138. La prescription requise dans la législation de l’État requis ne constitue pas en elle-même un obstacle ni un motif de refus à extradition car c’est la législation de l’État requérant qui règle en ce cas la question de la prescription pour le fait faisant l’objet de la demande d’extradition, sauf si l’État requis est également compétent pour poursuivre le fait incriminé212. Il en va de même pour l’amnistie, traitée de la même manière et ne faisant obstacle à l’extradition que lorsque l’État requis est compétent pour poursuivre l’auteur de l’infraction faisant l’objet de la demande d’extradition213.

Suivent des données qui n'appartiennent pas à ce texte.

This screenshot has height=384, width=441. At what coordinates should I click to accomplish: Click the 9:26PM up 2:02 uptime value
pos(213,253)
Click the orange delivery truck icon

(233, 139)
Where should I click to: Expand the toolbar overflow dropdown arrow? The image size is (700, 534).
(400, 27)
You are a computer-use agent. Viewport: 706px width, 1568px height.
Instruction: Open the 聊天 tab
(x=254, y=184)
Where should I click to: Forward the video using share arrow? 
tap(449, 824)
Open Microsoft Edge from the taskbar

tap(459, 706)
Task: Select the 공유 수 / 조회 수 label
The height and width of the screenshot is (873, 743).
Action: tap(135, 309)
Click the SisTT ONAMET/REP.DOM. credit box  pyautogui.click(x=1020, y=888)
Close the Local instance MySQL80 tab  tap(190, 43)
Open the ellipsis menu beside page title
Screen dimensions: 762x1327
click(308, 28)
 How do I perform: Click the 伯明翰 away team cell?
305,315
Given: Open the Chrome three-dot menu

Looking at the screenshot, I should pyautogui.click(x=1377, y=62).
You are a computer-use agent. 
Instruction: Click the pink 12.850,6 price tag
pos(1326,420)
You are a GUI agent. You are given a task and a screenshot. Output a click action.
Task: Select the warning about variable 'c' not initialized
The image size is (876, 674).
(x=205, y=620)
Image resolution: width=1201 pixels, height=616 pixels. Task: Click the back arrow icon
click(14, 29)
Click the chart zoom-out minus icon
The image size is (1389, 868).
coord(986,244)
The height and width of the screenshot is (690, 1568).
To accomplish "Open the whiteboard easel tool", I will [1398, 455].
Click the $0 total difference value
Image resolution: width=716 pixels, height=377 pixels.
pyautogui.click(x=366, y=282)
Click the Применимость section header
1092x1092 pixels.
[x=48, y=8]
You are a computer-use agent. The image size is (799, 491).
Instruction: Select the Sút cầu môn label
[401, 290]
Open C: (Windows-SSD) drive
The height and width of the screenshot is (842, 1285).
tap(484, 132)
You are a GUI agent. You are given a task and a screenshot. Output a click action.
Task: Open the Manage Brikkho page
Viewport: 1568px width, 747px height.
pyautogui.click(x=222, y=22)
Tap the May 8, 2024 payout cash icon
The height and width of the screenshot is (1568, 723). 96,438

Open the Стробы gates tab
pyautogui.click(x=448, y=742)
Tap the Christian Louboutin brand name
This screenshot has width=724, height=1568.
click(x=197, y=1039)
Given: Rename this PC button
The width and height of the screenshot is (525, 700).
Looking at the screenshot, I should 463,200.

139. En somme, au sein de l’Union européenne le cadre classique de l’extradition respecte largement le principe de la double incrimination en tant que condition essentielle de l’extradition ; elle est la première condition sur laquelle l’extradition est fondée. Et si on peut noter, des tentatives de remise en cause (Convention 1996), une marge de manœuvre est toujours laissée aux États, signe tangible du manque de confiance mutuelle entre eux. À contrario ce n’est pas le cas des nouveaux instruments de coopération pénale internationale qui incitent à une confiance plus élargie parmi les États européens.

209 La question de la remise en cause de la double incrimination sera traitéedans la deuxième partie de la présente thèse.

210 Art. 3-4 de la Convention de 1996.

211 Art. 6 de la Convention de 1996.

212 Art. 8 de la Convention de 1996.